Exercise objective: Your copy should hold every record verbatim and none of the pictures.

** Source material follows **

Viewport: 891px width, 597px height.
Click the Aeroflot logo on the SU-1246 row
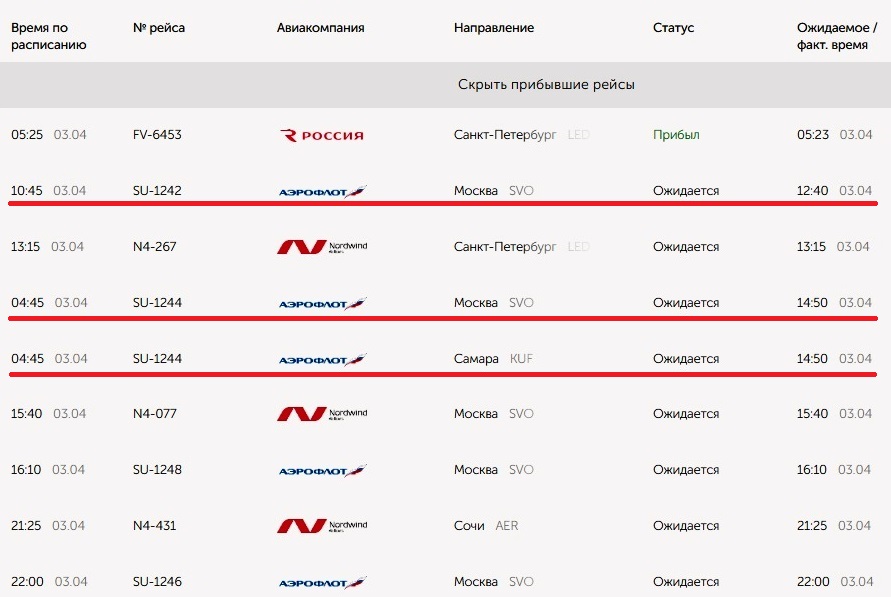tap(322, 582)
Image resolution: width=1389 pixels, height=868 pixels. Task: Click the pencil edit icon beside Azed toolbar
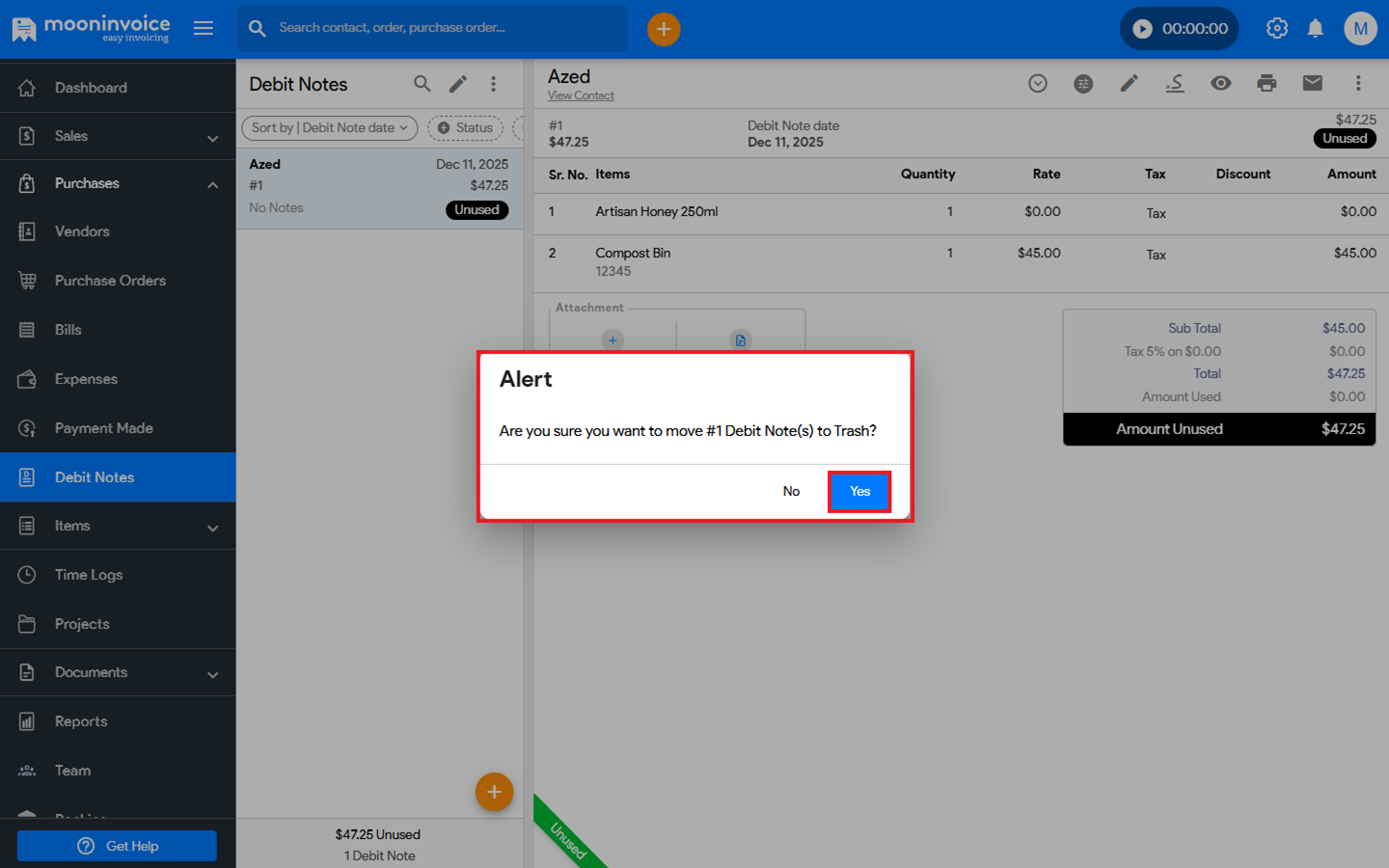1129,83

** End of Source material **

Written response:
Viewport: 891px width, 597px height.
Click the Aeroflot logo on the SU-1246 row
tap(322, 582)
Image resolution: width=1389 pixels, height=868 pixels. Task: Click the pencil edit icon beside Azed toolbar
1129,83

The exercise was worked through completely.